Pena's the more conscientious half of the duo, having joined the LAPD right out of high school on the orders of his domineering Latina wife, played by DEATH RACE's Natalie Martinez. While some may take issue at how Pena constantly defers to Gyllenhaal throughout, their chemistry really does convey how over the course of their careers the two have become like brothers. The two are supported by some solid character work from David Harbour as the lone LAPD cop that seems capable of being burned out, while Cody Horn (MAGIC MIKE) and American Ferrera make an intriguing part of female doppelgangers for our heroes (they almost feel like they wandered in from their own movie).

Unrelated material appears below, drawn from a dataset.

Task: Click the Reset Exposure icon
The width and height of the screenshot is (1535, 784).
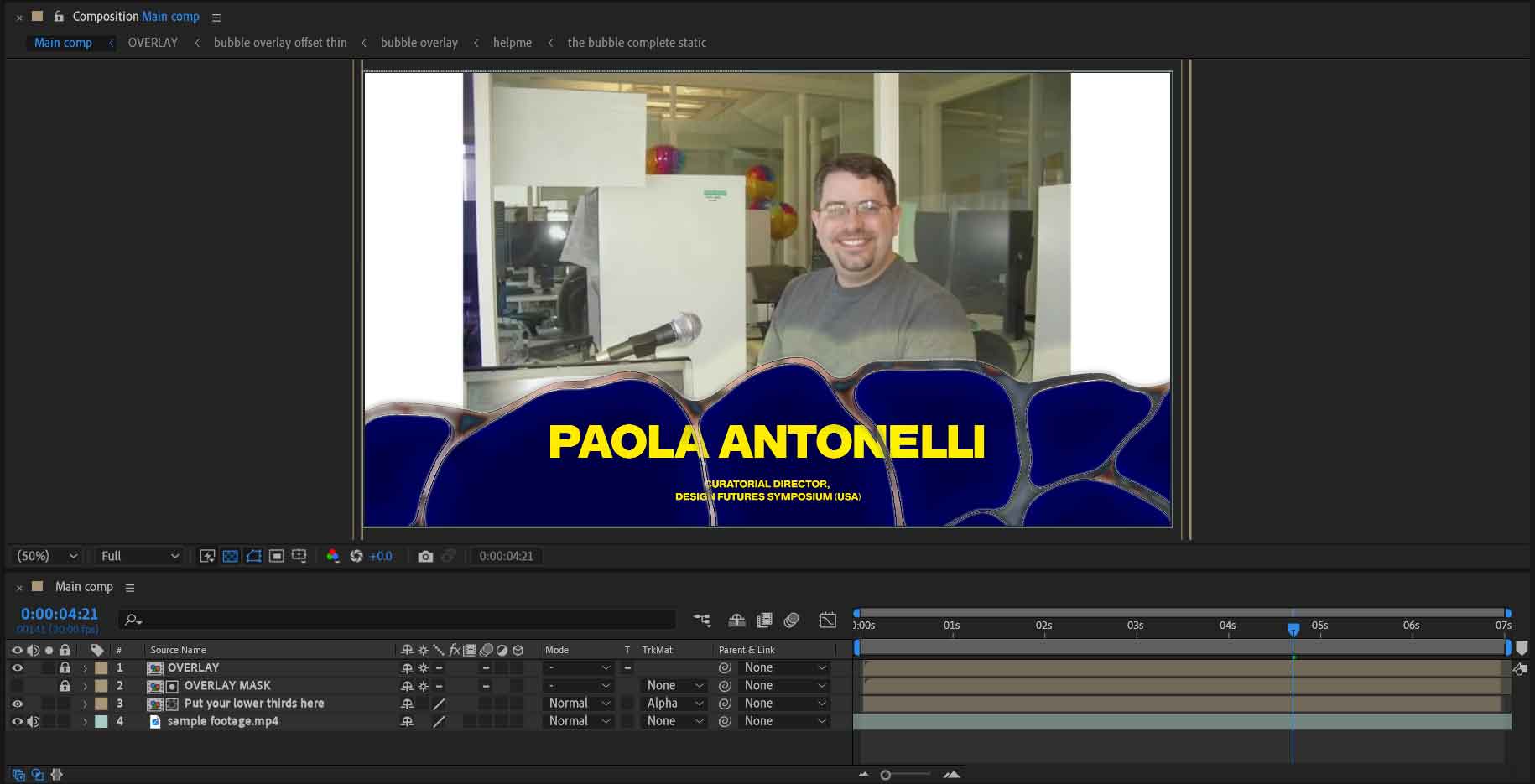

But- END OF WATCH is not a perfect film. Ayer's movies always have pacing issues (with his debut, HARSH TIMES falling victim to a slow-as-molasses final third), and END OF WATCH takes a long time to get going. It only really starts to gel in the final third, when it's revealed that the cops are being targeted by a drug cartel, leading to an explosive, violent climax that's thrillingly staged.
Ayer's screenplay, perhaps in an effort to make up for his previous criticism of the cops, is a little heavy-handed at conveying their nobility (with Gyllenhaal's opening narration being bad enough to almost make me immediately dismiss the film outright). Luckily, it rights itself quickly, although the detours into melodrama are a little hard to swallow at times.
All in all, END OF WATCH, while not quite up to the best cop melodramas, is fairly gripping, and should play well to a receptive audience once it comes out. While a more balanced view of the boys in blue might have been appreciated, I guess that's just not what Ayer wanted for END OF WATCH. As it is, I thought it was pretty good.